Currently, in course of the manufacturing of semiconductor products, the manufacturing process of a product often includes a dozen of and even dozens of photolithography processes so as to form various circuit patterns and the like. In general, except for the first photolithography process, in the subsequent remaining photolithography processes, patterns of the current level must be aligned with patterns of the previous level before exposure.
Description will be given below by taking the exposure process of a thin-film transistor (TFT) array substrate in a liquid crystal display (LCD) device as an example. The TFT array substrate comprises a substrate and a plurality of film layers formed on the substrate. In the photolithography processes of the plurality of film layers, the traditional alignment method adopted in an exposure process is as follows.

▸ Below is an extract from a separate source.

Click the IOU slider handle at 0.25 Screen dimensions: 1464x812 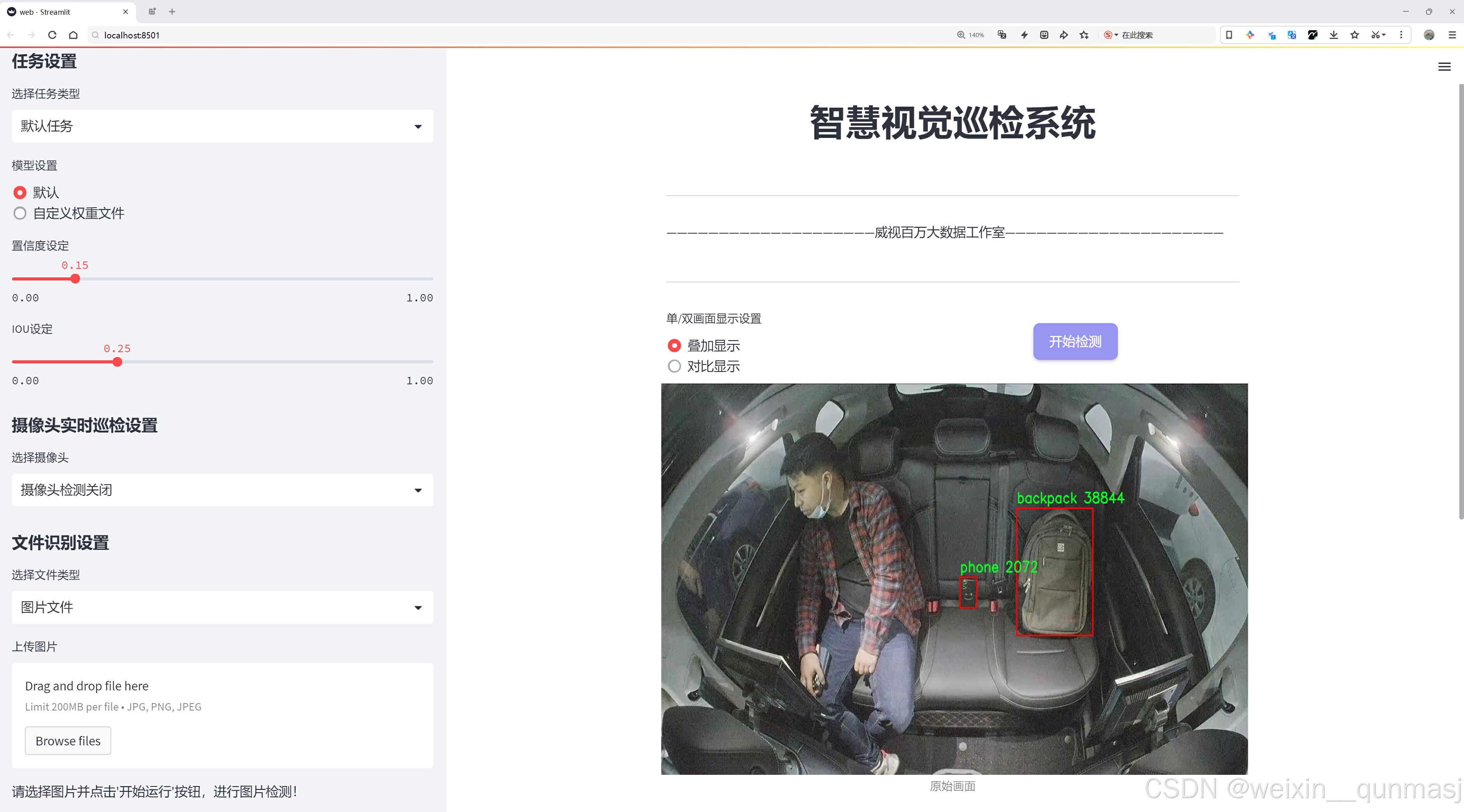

Firstly, a plurality of groups of alignment marks are formed in alignment areas A of a first film layer directly formed on the substrate, and are used as a reference scale for the pattern alignment between the subsequent film layer and the first film layer. Secondly, when the alignment and exposure process is conducted for a subsequent film layer, a group of the alignment marks 1 as shown in FIG. 1 are alignment marks formed in the first film layer and used for a mask plate for the subsequent film layer. For instance, when the alignment and exposure process is conducted for the second film layer on the first film layer, a group of alignment marks 2 used by a mask plate for the second film layer are aligned with the group of the alignment marks 1 in the first film layer, so that patterns formed by the second film layer and patterns formed by the first film layer can be accurately aligned. The alignment marks 2 in the mask plate for the second film layer are as shown in FIG. 2.
After the alignment process is conducted in accordance with the above alignment method, the second film layer is subjected to exposure and development; patterns corresponding to the marks 2 will be formed, due to the marks 2 of the mask plate used for the second film layer, at corresponding positions of the marks 1; and hence the patterns in the alignment areas A, formed by the first film layer, are converted into combined patterns of the marks 1 and the marks 2, as illustrated in FIG. 3. Therefore, after the photolithography process for the second film layer is completed, a further subsequent film layer formed on the second film layer cannot use the marks 1 for alignment again in the photolithography process but needs to use a group of marks at other positions for alignment. In this case, each film layer after the first film layer has to use a different group of marks in the first film layer for alignment, so that the alignment offset amounts and the alignment offset directions among various film layers are inconsistent on another, and hence the alignment error between patterns formed after the exposure for the various layers become larger, and consequently the number of unqualified products of the TFT array substrate can be increased.